→ TO DO:
Print every line exactly as it appears in the material below.

→ TASK DATA:
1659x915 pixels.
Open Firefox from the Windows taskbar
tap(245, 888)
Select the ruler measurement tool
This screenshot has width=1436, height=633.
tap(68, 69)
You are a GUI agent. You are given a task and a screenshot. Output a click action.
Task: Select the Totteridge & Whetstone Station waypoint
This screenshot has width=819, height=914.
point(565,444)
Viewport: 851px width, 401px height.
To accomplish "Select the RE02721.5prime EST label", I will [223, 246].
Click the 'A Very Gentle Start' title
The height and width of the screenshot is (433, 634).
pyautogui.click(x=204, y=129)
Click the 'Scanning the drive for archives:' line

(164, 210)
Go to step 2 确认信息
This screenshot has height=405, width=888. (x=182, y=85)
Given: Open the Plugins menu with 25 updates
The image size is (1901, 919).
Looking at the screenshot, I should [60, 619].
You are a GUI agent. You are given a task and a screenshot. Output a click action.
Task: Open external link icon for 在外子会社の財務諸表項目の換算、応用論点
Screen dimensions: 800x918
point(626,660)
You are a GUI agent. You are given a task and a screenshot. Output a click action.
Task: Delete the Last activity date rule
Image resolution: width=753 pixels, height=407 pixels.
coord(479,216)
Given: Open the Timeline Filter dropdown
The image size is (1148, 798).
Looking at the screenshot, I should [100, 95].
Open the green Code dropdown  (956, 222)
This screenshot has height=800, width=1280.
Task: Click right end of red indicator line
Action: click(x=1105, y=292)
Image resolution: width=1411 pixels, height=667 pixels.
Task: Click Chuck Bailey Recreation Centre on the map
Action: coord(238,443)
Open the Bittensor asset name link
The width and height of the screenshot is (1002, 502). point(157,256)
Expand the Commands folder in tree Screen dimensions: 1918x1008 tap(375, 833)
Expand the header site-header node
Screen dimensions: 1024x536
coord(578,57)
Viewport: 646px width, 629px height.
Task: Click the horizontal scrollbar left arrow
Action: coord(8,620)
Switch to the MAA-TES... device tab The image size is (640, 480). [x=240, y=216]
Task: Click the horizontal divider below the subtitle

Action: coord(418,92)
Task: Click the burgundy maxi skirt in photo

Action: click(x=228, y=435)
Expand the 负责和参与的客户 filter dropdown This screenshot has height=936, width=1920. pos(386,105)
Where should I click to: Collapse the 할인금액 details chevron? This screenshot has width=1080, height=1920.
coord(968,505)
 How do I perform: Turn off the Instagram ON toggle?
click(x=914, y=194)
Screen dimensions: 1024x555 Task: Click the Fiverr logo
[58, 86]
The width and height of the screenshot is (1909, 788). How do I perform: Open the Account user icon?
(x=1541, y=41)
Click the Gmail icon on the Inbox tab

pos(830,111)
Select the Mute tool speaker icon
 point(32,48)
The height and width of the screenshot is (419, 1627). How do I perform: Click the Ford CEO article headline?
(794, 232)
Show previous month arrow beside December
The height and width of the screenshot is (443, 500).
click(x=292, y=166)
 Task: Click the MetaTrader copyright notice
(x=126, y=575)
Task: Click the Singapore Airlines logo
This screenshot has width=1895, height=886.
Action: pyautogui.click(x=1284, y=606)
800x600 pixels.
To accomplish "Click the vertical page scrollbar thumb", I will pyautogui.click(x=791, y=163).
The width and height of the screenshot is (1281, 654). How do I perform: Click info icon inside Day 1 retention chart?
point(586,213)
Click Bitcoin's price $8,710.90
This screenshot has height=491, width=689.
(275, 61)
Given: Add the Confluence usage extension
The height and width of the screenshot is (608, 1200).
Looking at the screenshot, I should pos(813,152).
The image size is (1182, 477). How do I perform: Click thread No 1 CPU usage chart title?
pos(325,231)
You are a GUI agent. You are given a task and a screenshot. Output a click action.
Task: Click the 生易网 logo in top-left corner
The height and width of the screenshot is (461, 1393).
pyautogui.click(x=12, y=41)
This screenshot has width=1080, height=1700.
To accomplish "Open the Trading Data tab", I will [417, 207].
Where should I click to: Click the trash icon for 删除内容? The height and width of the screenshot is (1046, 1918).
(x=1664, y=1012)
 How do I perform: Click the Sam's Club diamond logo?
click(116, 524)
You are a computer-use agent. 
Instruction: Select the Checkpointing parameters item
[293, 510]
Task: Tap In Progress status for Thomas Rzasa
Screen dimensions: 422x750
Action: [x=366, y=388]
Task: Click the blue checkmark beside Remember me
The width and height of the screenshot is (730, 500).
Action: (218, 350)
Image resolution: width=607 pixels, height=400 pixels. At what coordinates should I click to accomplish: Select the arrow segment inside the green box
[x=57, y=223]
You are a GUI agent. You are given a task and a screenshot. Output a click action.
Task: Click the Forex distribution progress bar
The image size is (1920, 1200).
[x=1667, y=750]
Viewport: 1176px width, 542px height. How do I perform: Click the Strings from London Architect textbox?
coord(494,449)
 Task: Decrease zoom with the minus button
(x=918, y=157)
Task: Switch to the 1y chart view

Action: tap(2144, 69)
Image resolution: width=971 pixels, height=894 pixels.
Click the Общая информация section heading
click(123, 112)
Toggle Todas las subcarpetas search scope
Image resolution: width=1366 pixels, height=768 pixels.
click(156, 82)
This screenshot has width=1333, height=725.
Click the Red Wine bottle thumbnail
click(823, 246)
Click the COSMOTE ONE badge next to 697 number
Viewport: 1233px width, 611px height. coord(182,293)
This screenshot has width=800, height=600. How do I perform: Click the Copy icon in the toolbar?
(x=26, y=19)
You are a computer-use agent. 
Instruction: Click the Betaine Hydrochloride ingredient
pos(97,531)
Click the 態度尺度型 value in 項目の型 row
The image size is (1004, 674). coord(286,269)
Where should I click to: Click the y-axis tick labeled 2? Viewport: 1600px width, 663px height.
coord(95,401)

→ RESPONSE:
1659x915 pixels.
Open Firefox from the Windows taskbar
tap(245, 888)
Select the ruler measurement tool
This screenshot has width=1436, height=633.
tap(68, 69)
You are a GUI agent. You are given a task and a screenshot. Output a click action.
Task: Select the Totteridge & Whetstone Station waypoint
This screenshot has width=819, height=914.
point(565,444)
Viewport: 851px width, 401px height.
To accomplish "Select the RE02721.5prime EST label", I will [223, 246].
Click the 'A Very Gentle Start' title
The height and width of the screenshot is (433, 634).
pyautogui.click(x=204, y=129)
Click the 'Scanning the drive for archives:' line

(164, 210)
Go to step 2 确认信息
This screenshot has height=405, width=888. (x=182, y=85)
Given: Open the Plugins menu with 25 updates
The image size is (1901, 919).
Looking at the screenshot, I should [60, 619].
You are a GUI agent. You are given a task and a screenshot. Output a click action.
Task: Open external link icon for 在外子会社の財務諸表項目の換算、応用論点
Screen dimensions: 800x918
point(626,660)
You are a GUI agent. You are given a task and a screenshot. Output a click action.
Task: Delete the Last activity date rule
Image resolution: width=753 pixels, height=407 pixels.
coord(479,216)
Given: Open the Timeline Filter dropdown
The image size is (1148, 798).
Looking at the screenshot, I should [100, 95].
Open the green Code dropdown  (956, 222)
This screenshot has height=800, width=1280.
Task: Click right end of red indicator line
Action: click(x=1105, y=292)
Image resolution: width=1411 pixels, height=667 pixels.
Task: Click Chuck Bailey Recreation Centre on the map
Action: coord(238,443)
Open the Bittensor asset name link
The width and height of the screenshot is (1002, 502). point(157,256)
Expand the Commands folder in tree Screen dimensions: 1918x1008 tap(375, 833)
Expand the header site-header node
Screen dimensions: 1024x536
coord(578,57)
Viewport: 646px width, 629px height.
Task: Click the horizontal scrollbar left arrow
Action: coord(8,620)
Switch to the MAA-TES... device tab The image size is (640, 480). [x=240, y=216]
Task: Click the horizontal divider below the subtitle

Action: coord(418,92)
Task: Click the burgundy maxi skirt in photo

Action: click(x=228, y=435)
Expand the 负责和参与的客户 filter dropdown This screenshot has height=936, width=1920. pos(386,105)
Where should I click to: Collapse the 할인금액 details chevron? This screenshot has width=1080, height=1920.
coord(968,505)
 How do I perform: Turn off the Instagram ON toggle?
click(x=914, y=194)
Screen dimensions: 1024x555 Task: Click the Fiverr logo
[58, 86]
The width and height of the screenshot is (1909, 788). How do I perform: Open the Account user icon?
(x=1541, y=41)
Click the Gmail icon on the Inbox tab

pos(830,111)
Select the Mute tool speaker icon
 point(32,48)
The height and width of the screenshot is (419, 1627). How do I perform: Click the Ford CEO article headline?
(794, 232)
Show previous month arrow beside December
The height and width of the screenshot is (443, 500).
click(x=292, y=166)
 Task: Click the MetaTrader copyright notice
(x=126, y=575)
Task: Click the Singapore Airlines logo
This screenshot has width=1895, height=886.
Action: pyautogui.click(x=1284, y=606)
800x600 pixels.
To accomplish "Click the vertical page scrollbar thumb", I will pyautogui.click(x=791, y=163).
The width and height of the screenshot is (1281, 654). How do I perform: Click info icon inside Day 1 retention chart?
point(586,213)
Click Bitcoin's price $8,710.90
This screenshot has height=491, width=689.
(275, 61)
Given: Add the Confluence usage extension
The height and width of the screenshot is (608, 1200).
Looking at the screenshot, I should pos(813,152).
The image size is (1182, 477). How do I perform: Click thread No 1 CPU usage chart title?
pos(325,231)
You are a GUI agent. You are given a task and a screenshot. Output a click action.
Task: Click the 生易网 logo in top-left corner
The height and width of the screenshot is (461, 1393).
pyautogui.click(x=12, y=41)
This screenshot has width=1080, height=1700.
To accomplish "Open the Trading Data tab", I will [417, 207].
Where should I click to: Click the trash icon for 删除内容? The height and width of the screenshot is (1046, 1918).
(x=1664, y=1012)
 How do I perform: Click the Sam's Club diamond logo?
click(116, 524)
You are a computer-use agent. 
Instruction: Select the Checkpointing parameters item
[293, 510]
Task: Tap In Progress status for Thomas Rzasa
Screen dimensions: 422x750
Action: [x=366, y=388]
Task: Click the blue checkmark beside Remember me
The width and height of the screenshot is (730, 500).
Action: (218, 350)
Image resolution: width=607 pixels, height=400 pixels. At what coordinates should I click to accomplish: Select the arrow segment inside the green box
[x=57, y=223]
You are a GUI agent. You are given a task and a screenshot. Output a click action.
Task: Click the Forex distribution progress bar
The image size is (1920, 1200).
[x=1667, y=750]
Viewport: 1176px width, 542px height. How do I perform: Click the Strings from London Architect textbox?
coord(494,449)
 Task: Decrease zoom with the minus button
(x=918, y=157)
Task: Switch to the 1y chart view

Action: tap(2144, 69)
Image resolution: width=971 pixels, height=894 pixels.
Click the Общая информация section heading
click(123, 112)
Toggle Todas las subcarpetas search scope
Image resolution: width=1366 pixels, height=768 pixels.
click(156, 82)
This screenshot has width=1333, height=725.
Click the Red Wine bottle thumbnail
click(823, 246)
Click the COSMOTE ONE badge next to 697 number
Viewport: 1233px width, 611px height. coord(182,293)
This screenshot has width=800, height=600. How do I perform: Click the Copy icon in the toolbar?
(x=26, y=19)
You are a computer-use agent. 
Instruction: Click the Betaine Hydrochloride ingredient
pos(97,531)
Click the 態度尺度型 value in 項目の型 row
The image size is (1004, 674). coord(286,269)
Where should I click to: Click the y-axis tick labeled 2? Viewport: 1600px width, 663px height.
coord(95,401)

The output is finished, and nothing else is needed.